Namun gambarannya mungkin berubah lagi di masa depan. Amerika Serikat sejauh ini merupakan produsen minyak dan gas terbesar di dunia meskipun operasinya terfragmentasi di antara banyak perusahaan yang berbeda dan bukan di satu negara raksasa. Presiden Biden telah memberikan izin untuk beberapa proyek eksplorasi baru. Negara-negara Teluk juga berencana untuk meningkatkan produksi mereka.
ExxonMobil, Chevron, BP, dan Shell semuanya memiliki target emisi nol bersih, meskipun definisi mereka mengenai tujuan tersebut dan metode untuk mencapainya berbeda-beda. Banyak perusahaan dalam daftar telah melakukan investasi pada energi terbarukan.
Daan Van Acker, manajer program di InfluenceMap, mengatakan banyak entitas dalam database Carbon Majors bergerak ke arah yang salah dalam hal stabilitas iklim.
“Analisis baru InfluenceMap menunjukkan bahwa kelompok ini tidak memperlambat produksi, dengan sebagian besar entitas meningkatkan produksi setelah perjanjian Paris. Penelitian ini memberikan kaitan penting dalam meminta pertanggungjawaban raksasa energi ini atas konsekuensi dari aktivitas mereka.”
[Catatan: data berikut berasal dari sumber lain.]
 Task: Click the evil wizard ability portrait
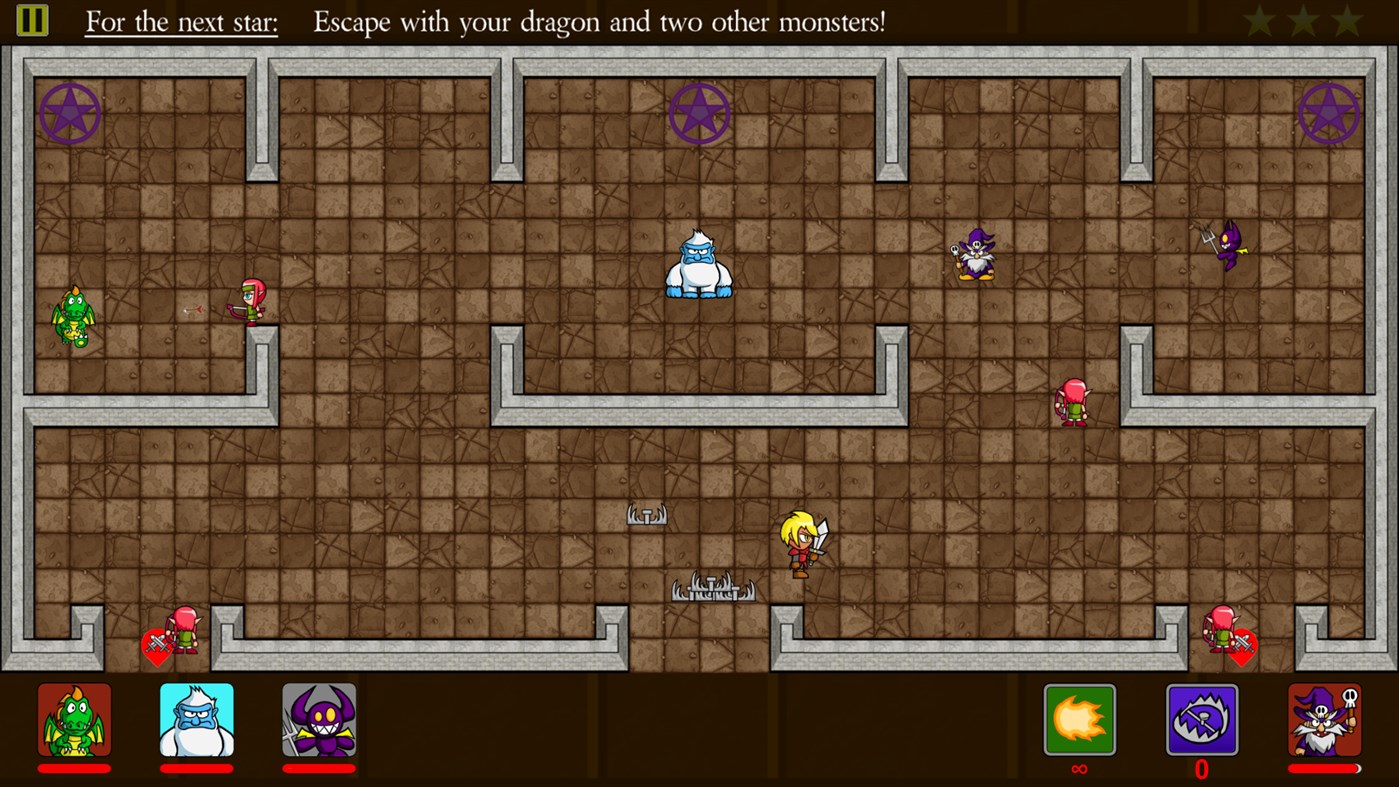[1324, 720]

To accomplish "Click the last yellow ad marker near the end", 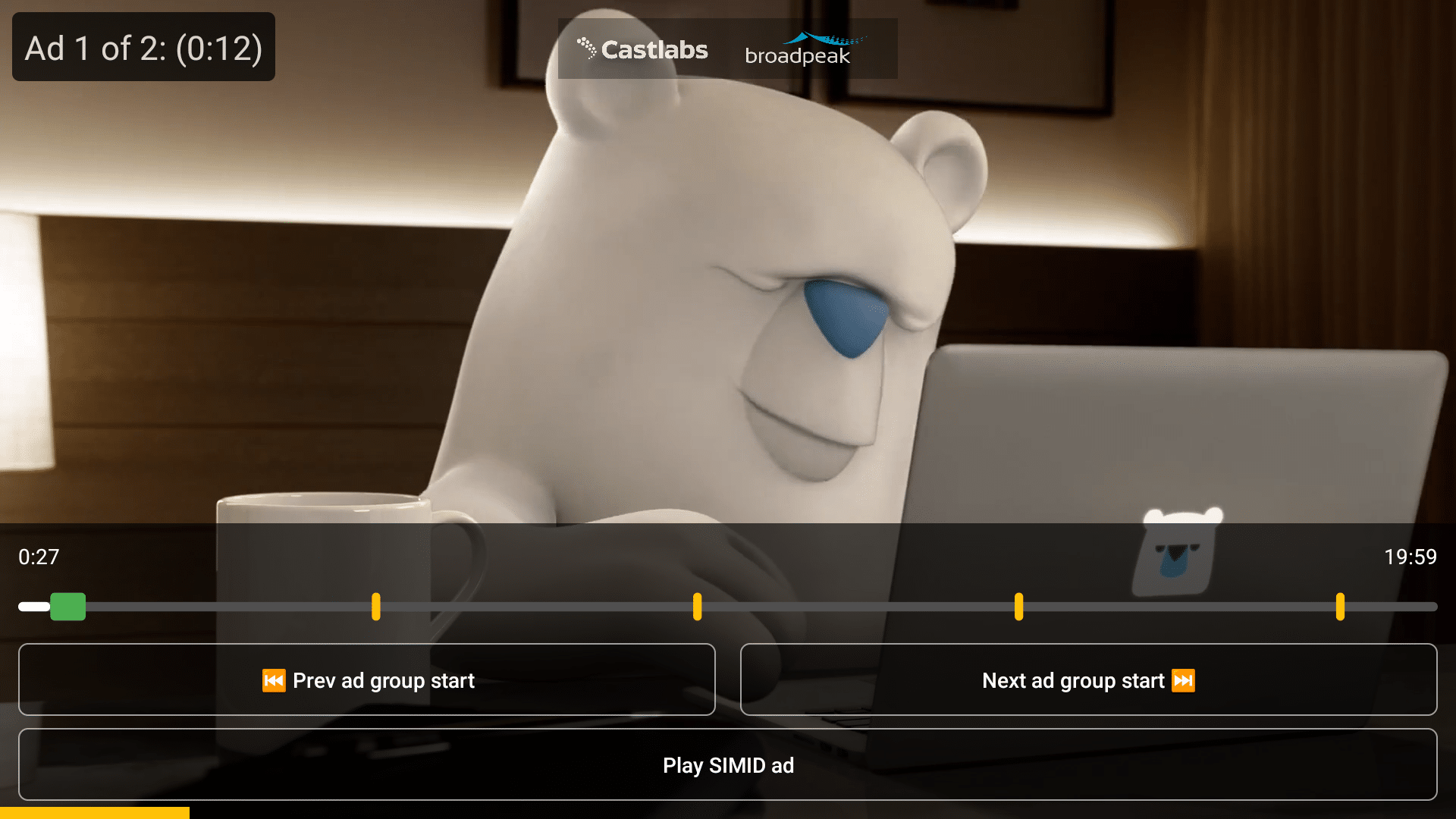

Heede berargumen bahwa produsen bahan bakar fosil mempunyai kewajiban moral untuk membayar kerugian yang mereka timbulkan dan diperparah melalui taktik penundaan mereka. Dia mengutip usulan yang dibuat oleh Mia Mottley, perdana menteri Barbados, agar perusahaan minyak dan gas menyumbang setidaknya 10 sen dalam setiap dolar untuk dana kerugian dan kerusakan.